Già alla fine degli anni ’80 un giovane e visionario Bill Gates descriveva un futuro in cui avrebbe potuto gestire l’intera casa direttamente da un telefono. Erano gli anni di Arpanet e delle BBS (bullettin board system). Al tempo tuttavia la rete telefonica era soltanto analogica, e la commutazione in rete digitale poteva avvenire tramite l’uso di dispositivi piuttosto lenti: i modem (modulatori-demodulatori).

Ora che questi vincoli fisici sono stati superati, la domotica non è più il sogno futuristico di un imprenditore visionario, ma un’applicazione a portata di smart-phone o di tablet. Molti sistemi di antifurto per appartamenti sono gestibili direttamente dal proprio cellulare, così come gli impianti di riscaldamento e condizionamento.

Con la realizzazione del World Wide Web 2, anche i limiti degli “indirizzi” disponibili è un ricordo. E la diffusione del Wi-Fi consente di fatto ad una moltitudine di strumenti di essere connessi alla rete. Basti pensare a molti smart-tv, in grado di auto-aggiornarsi, di riconoscere l’utente sul divano e presentargli la lista dei suoi programmi preferiti.

Oppure ai frigoriferi in grado di comunicare all’utente i prodotti in scadenza, o quali sono del tutto assenti rispetto alle sue abitudini alimentari.

Diversi strumenti diventano quindi “intelligenti”, in grado di regolare la luce, il consumo elettrico, il consumo di gas e così via: nascono le Smart-City. Ogni oggetto può essere individuato tramite tag RFID (Radio Frequency Identification), oppure mediante particolari codici grafici bidimensionali (QR-Code). In alcune metropolitane del mondo, è addirittura possibile fare la spesa dai cartelloni pubblicitari, strutturati come scaffali di un supermarket, che espongono il prodotto ed il relativo QR-Code.

I campi di applicazione sono davvero vastissimi. Sono già presenti brevetti nel settore medico, che attraverso l’uso di dispositivi interconnessi consentono il monitoraggio dello stato di salute di individui “a richio”, direttamente on-line, anche mediante una centrale operativa di soccorso.

È evidente che una mole così imponente comunicazioni basate su informazioni in tempo reale possa trasformare la realtà, consentendone l’interpretazione istantanea. 

Ad esempio, la diffusione di sensori in grado di tramettere costantemente informazioni dal territorio potrebbe garantire una maggiore prevenzione in caso di problemi idrogeologici.
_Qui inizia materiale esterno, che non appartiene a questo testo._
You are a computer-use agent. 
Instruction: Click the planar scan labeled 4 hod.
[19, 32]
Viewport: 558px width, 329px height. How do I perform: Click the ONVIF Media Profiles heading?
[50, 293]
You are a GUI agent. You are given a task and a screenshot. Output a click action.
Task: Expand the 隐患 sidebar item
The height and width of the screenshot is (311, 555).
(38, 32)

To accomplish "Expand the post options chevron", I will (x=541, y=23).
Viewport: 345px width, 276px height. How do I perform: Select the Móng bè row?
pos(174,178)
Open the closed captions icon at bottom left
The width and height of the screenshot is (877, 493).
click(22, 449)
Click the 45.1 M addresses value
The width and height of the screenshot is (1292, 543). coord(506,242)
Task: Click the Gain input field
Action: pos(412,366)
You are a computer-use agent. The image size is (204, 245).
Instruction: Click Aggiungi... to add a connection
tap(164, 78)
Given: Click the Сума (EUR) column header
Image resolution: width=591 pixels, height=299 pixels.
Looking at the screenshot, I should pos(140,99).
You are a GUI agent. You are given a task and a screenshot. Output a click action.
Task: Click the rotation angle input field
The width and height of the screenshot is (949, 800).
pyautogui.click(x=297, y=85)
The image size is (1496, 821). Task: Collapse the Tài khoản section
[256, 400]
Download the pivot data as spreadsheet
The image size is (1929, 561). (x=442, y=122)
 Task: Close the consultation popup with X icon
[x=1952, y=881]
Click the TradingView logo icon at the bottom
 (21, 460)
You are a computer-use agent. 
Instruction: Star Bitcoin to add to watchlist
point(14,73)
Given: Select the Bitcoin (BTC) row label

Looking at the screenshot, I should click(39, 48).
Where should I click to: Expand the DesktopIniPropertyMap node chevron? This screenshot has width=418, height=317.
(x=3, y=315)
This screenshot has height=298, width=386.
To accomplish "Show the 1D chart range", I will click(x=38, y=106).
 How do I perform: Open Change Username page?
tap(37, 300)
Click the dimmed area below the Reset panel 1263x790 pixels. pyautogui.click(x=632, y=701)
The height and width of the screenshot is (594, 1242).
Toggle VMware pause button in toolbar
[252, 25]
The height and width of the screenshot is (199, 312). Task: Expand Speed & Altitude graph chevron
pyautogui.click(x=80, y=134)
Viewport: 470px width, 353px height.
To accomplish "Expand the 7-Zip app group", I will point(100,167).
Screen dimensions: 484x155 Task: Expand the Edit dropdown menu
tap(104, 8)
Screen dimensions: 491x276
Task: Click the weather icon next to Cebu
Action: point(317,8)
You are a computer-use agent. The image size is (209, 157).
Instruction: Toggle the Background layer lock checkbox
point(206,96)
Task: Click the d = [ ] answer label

Pur tuttavia, si pone in modo sempre più evidente il problema del rispetto della privacy. Le nostre informazioni sono “nel cloud”, sono cioè gestite da server “remoti”, la cui potenza di calcolo è sparpagliata nei centri elaborazione dati del pianeta, come un’enorme massa neurale distribuita.

Questi CED sono comunque gestiti da persone, in luoghi che spesso hanno regole molto diverse dal luogo in cui si accede ai servizi cloud.

Chi ha realmente accesso a queste informazioni? E, soprattuto, come vengono usate davvero?